Pierwszy tom Monstressy trochę mnie rozczarował. Za bardzo skupiał się na przedstawieniu środowiska, gdzie rozgrywa się akcja, a za mało na pokazaniu bohaterów. Miałam poczucie, jakby scenarzystka pragnęła pochwalić się złożonym i przemyślanym światem i zabrakło jej miejsca na inne wątki. Nie miałam okazji poznać, a co za tym idzie polubić głównej bohaterki. Sięgnęłam po drugi tom, licząc, że to się zmieni.
Od samego początku albumu doceniłam to, na co marudziłam wcześniej: szczegółowe nakreślenie zasad i historii świata przedstawionego pozwoliło ograniczyć ten wątek w drugim tomie. Skupia się on głównie na podróży protagonistki. Dziewczyna chce dotrzeć na Wyspę Kości, gdyż liczy, że dowie się tam czegoś o stworze zamieszkującym jej ciało. Nazwa celu jej podróży brzmi złowieszczo i rzeczywiście wrażenie to nie jest mylne. Dopłynięcie do wyspy będzie nie lada wyzwaniem, a i na niej czekają paskudne niespodzianki. Jednak co najistotniejsze: dowiemy się więcej o potworze związanym z Maiko, a także o rodzinie dziewczyny. Są to kwestie, które nurtowały mnie po lekturze poprzedniej części, więc miłym zaskoczeniem było wyjaśnienie ich już w tomie drugim.
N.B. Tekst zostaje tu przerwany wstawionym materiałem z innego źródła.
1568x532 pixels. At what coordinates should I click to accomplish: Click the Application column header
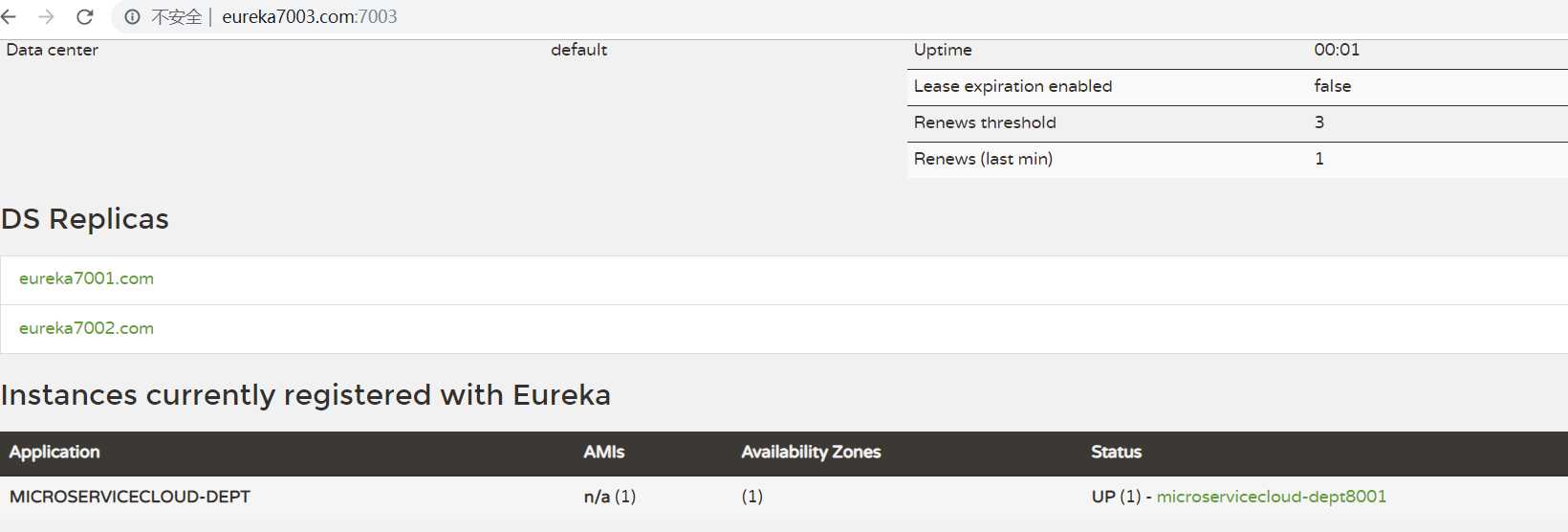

Niestety nadal nie udało mi się przekonać do głównej bohaterki.
Jest ona zdeterminowana, aby osiągnąć założony cel, wie, jak się walczy i nie okazuje słabości. Jest tak silna, że nawet przez chwilę nie podejrzewałam, że ktoś będzie w stanie ją zranić. Niestety jest wyprana z jakichkolwiek pozytywnych cech i zwyczajnie nie mam najmniejszego powodu, by ją polubić. Cieplejszymi uczuciami można darzyć za to Lisiczkę chodzącą za dziewczyną krok w krok. Jest sympatyczna, egzaltowana (wink, wink) i zabawna. Zupełnie nie rozumiem, dlaczego włóczy się za mrukliwą i niemiłą Maiko.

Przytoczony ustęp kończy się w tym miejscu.